La formation pédagogique universitaire de nos professeurs de l'enseignement secondaire et primaire est très misérable! Le seul capital qu'avait l'enseignement tunisien était la bonne relation entre enseignants, parents et élèves! Et ce capital a été détruit par "notre" UGTT ==> il ne reste que du mépris entre enseignants et parents d'élèves à la suite des grèves abusives et irresponsables dictées par l'UGTT en complicité avec certains partis politiques qui voulaient affaiblir le gouvernement de Youssef Chehed à tout prix!

Oui, c'est à cause de "notre" UGTT que l'école tunisienne a perdu de son prestige. Oui l'école tunisienne était (je dis bien était et n'est plus) considérée le tout-éducatif et les parents s'en remettaient entièrement à elle pour l'instruction, l'éducation mais aussi pour l'acquisition du savoir-vivre (politesse. etc...). Aujourd'hui il ne reste que du mépris et de la méfiance!



Il n'existe pas de relations institutionnalisées entre les parents et l'école tunisienne:
1) Les réunions de parents ou d'entretiens entre les enseignants et les parents n'existent pratiquement pas en Tunisie.
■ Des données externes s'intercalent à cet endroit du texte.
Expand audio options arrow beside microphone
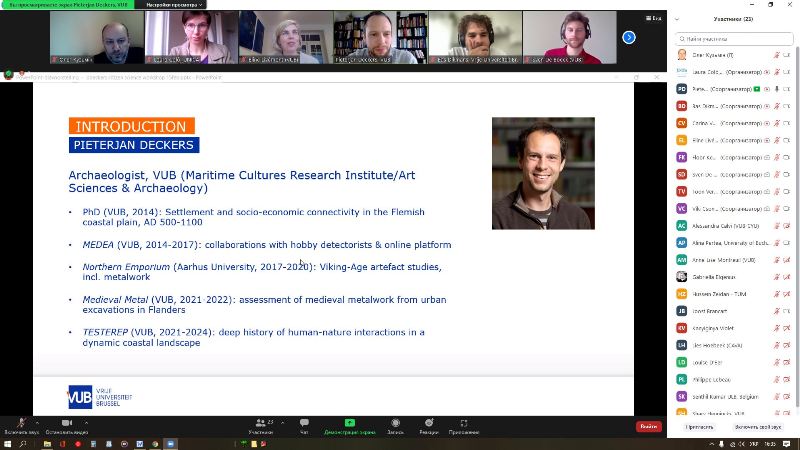This screenshot has width=800, height=450. (36, 421)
Alors qu'en Allemagne, les écoles organisent régulièrement des soirées d'informations mutuelles entre parents et enseignants.
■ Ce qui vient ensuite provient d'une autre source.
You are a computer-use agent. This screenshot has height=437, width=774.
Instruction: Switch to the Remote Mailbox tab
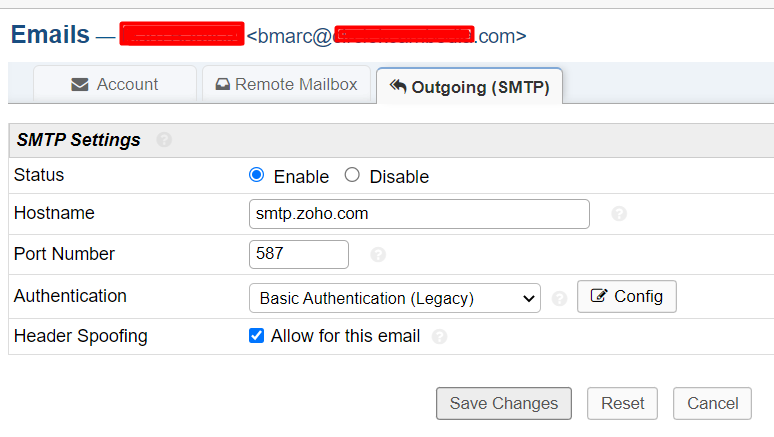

2) Les enseignants en Allemagne proposent une fois par semaine une heure de consultation. Les parents pourraient ainsi prendre rendez-vous et demander comment se comporte leur enfant ? Comment travaille-t-il?
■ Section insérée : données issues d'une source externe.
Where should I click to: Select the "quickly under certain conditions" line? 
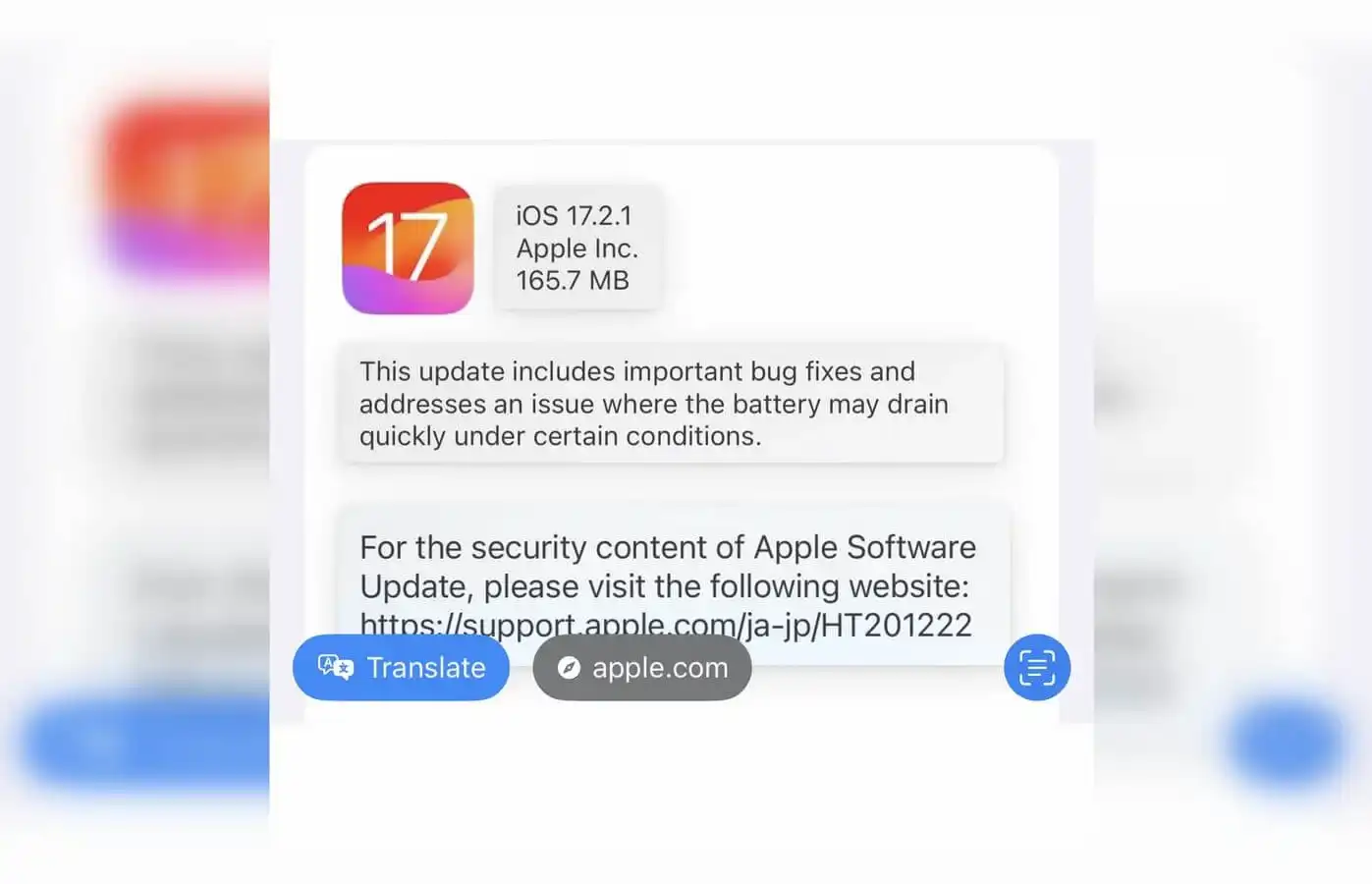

3) Oui, en Tunisie les relations entre enseignants et parents sont plutôt rares: quelques-uns vont d'eux-mêmes voir l'enseignant avec l'espoir qu'il prendrait un peu de temps pour eux. Et quelques autres sont convoqués par le surveillant général de l'école pour les informer que leurs enfants sont souvent absents sans aucune excuse.
4) L'école tunisienne a perdu beaucoup de son prestige d'instrument de promotion sociale. Pour beaucoup de Tunisiens, la scolarité des enfants est vécue dans un rapport de domination dont ils se sentent victimes, ce qui a conduit à une résistance passive et même active qui cache une hostilité réelle à l'encontre de l'école et des enseignants. Il y'a même une certaine répulsion, est en particulier due au fait que pour la classe sociale pauvre l'école apparaît avant tout comme une institution sociale qui n'est pas faite pour eux, plutôt pour ceux qui ont beaucoup d'argent afin de payer les cours particuliers! Et j'insiste que la faute n'est pas seulement aux enseignants obsédés par des gains supplémentaires faciles, mais aussi à notre ministre de l'éducation nationale!


Fazit: Il est temps d'institutionnaliser les relations entre les parents et l'école tunisienne! : Il est temps d'encourager les heures de consultation accordées par les enseignants au profit des parents afin de trouver des solutions ensembles, entre parents et élèves!